#### TASK OBJECTIVE:
Starting at the first line of the listing below and ending at the line with "You are a computer-use agent. The image", copy each line exactly.

#### RECORDS TO PROCESS:
[Start of Attachment]

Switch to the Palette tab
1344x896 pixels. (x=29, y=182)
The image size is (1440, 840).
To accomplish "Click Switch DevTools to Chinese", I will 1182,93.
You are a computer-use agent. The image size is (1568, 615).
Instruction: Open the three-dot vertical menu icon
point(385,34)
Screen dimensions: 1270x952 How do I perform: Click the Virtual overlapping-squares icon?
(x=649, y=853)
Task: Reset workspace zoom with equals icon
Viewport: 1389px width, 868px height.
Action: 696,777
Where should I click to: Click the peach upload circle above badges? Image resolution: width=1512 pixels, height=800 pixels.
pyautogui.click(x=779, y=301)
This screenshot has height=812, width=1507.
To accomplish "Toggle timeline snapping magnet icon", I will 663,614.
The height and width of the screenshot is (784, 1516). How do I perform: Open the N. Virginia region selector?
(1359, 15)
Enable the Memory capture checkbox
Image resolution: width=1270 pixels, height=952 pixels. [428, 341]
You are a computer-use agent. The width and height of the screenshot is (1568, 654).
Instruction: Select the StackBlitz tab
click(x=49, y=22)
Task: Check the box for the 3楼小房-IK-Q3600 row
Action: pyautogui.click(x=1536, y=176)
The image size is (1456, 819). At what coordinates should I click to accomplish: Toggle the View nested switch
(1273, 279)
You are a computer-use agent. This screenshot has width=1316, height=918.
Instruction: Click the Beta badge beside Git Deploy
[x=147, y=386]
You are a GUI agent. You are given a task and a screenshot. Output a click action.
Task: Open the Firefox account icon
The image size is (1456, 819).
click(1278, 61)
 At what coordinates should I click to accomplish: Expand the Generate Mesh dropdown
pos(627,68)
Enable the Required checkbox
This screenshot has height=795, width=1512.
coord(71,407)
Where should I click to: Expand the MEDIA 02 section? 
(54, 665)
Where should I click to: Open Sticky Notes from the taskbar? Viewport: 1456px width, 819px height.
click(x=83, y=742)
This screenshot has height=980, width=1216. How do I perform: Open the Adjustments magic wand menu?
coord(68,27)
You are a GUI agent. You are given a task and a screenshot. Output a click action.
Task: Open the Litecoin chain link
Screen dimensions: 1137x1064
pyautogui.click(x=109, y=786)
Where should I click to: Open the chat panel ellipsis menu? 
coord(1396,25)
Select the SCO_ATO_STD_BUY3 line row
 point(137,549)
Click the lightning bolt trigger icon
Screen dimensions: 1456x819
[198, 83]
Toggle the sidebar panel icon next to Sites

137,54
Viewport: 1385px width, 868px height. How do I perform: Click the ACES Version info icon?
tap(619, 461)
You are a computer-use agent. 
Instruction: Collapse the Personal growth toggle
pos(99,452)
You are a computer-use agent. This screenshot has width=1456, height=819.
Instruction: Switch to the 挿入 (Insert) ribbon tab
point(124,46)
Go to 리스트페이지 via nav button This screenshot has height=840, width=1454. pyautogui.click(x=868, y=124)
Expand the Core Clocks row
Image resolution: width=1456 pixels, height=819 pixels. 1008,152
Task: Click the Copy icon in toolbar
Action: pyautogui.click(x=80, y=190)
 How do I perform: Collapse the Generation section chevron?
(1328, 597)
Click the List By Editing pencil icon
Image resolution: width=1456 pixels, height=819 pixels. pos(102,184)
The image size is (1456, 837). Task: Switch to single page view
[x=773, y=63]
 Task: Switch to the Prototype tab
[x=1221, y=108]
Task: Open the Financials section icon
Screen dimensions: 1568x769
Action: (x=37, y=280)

[End of Attachment]

#### RESPONSE TO THE TASK:
Switch to the Palette tab
1344x896 pixels. (x=29, y=182)
The image size is (1440, 840).
To accomplish "Click Switch DevTools to Chinese", I will 1182,93.
You are a computer-use agent. The image size is (1568, 615).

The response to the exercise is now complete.